The fiber optic network extends from the cable operators’ master head end, sometimes to regional head ends, and out to a neighborhood’s hub site, and finally to a coaxial cable node which serves anywhere from 25 to 2000 homes. A master head end will usually have satellite dishes for reception of distant video signals as well as IP aggregation routers. Some master head ends also house telephony equipment for providing telecommunications services to the community.

A regional or area head end/hub will receive the video signal from the master head end and add to it the public, educational, and government access (PEG) cable TV channels as required by local franchising authorities or insert targeted advertising that would appeal to a local area.

The various services are encoded, modulated and up converted onto radio frequency (RF) carriers, combined onto a single electrical signal and inserted into a broadband optical transmitter.

This optical transmitter converts the electrical signal to a downstream optically modulated signal that is sent to the nodes. Fiber optic cables connect the headend or hub to optical nodes in a point-to-point or star topology, or in some cases, in a protected ring topology.

A fiber optic node has a broadband optical receiver, which converts the downstream optically modulated signal coming from the head end or hub to an electrical signal going to the homes. As of 2015, the downstream signal is a RF modulated signal that typically begins at 50 MHz and ranges from 550–1000 MHz on the upper end.

The fiber optic node also contains a reverse- or return-path transmitter that sends communication from the home back to the head end. In North America, this reverse signal is a modulated RF ranging from 5–42 MHz while in other parts of the world, the range is 5–65 MHz. The optical coupler combined with the optical receiver forms a node.[clarification needed]

The optical portion of the network provides a large amount of flexibility. If there are not many fiber-optic cables to the node, wavelength division multiplexing can be used to combine multiple optical signals onto the same fiber.

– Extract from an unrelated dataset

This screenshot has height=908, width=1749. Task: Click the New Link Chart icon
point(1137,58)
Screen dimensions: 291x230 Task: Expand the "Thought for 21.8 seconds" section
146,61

Optical filters are used to combine and split optical wavelengths onto the single fiber. For example, the downstream signal could be on a wavelength at 1490 nm and the return signal could be on a wavelength at 1310 nm.

The coaxial portion of the network connects 25–2000 homes (500 is typical) in a tree-and-branch configuration off of the node. RF amplifiers are used at intervals to overcome cable attenuation and passive losses of the electrical signals caused by splitting or “tapping” the coaxial cable.

Trunk coaxial cables are connected to the optical node and form a coaxial backbone to which smaller distribution cables connect. Trunk cables also carry AC power which is added to the cable line at usually either 60 or 90 V by a power supply (with a lead acid backup battery inside) and a power inserter.

The power is added to the cable line so that optical nodes, trunk and distribution amplifiers do not need an individual, external power source. The power supply might have a power meter next to it depending on local power company regulations.

From the trunk cables, smaller distribution cables are connected to a port of the trunk amplifier to carry the RF signal and the AC power down individual streets. If needed, line extenders, which are smaller distribution amplifiers, boost the signals to keep the power of the television signal at a level that the TV can accept. The distribution line is then “tapped” into and used to connect the individual drops to customer homes.